▸ **EXERCISE DETAILS**:
Gather each line of the data below that contains the word "arrow" and copy those lines in full. Case counts: the match must be exact.

[start of RAW DATA]

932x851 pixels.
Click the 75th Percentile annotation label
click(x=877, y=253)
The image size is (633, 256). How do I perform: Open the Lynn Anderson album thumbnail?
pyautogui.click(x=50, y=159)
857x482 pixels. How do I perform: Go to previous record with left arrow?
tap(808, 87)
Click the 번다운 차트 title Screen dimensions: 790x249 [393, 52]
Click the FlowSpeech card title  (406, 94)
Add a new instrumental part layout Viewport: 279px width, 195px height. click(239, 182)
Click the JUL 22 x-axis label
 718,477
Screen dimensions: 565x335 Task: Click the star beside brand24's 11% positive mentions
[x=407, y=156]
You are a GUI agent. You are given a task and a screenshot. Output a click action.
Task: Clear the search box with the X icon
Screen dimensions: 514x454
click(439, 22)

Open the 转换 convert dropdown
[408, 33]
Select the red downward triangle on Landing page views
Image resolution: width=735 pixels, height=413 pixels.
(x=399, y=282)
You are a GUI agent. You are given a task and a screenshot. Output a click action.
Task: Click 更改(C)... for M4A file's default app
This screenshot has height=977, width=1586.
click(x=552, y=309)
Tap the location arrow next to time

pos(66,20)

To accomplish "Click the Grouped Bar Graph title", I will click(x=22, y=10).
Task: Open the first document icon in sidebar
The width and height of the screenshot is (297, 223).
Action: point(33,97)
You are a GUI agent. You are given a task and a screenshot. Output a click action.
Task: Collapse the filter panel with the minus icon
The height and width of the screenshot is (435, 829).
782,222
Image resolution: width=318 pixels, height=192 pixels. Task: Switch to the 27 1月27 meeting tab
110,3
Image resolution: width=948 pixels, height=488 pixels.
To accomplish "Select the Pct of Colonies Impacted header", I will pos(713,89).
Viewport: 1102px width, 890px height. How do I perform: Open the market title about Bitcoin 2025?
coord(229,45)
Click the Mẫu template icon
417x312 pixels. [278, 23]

[end of RAW DATA]

▸ **RESPONSE**:
857x482 pixels. How do I perform: Go to previous record with left arrow?
Tap the location arrow next to time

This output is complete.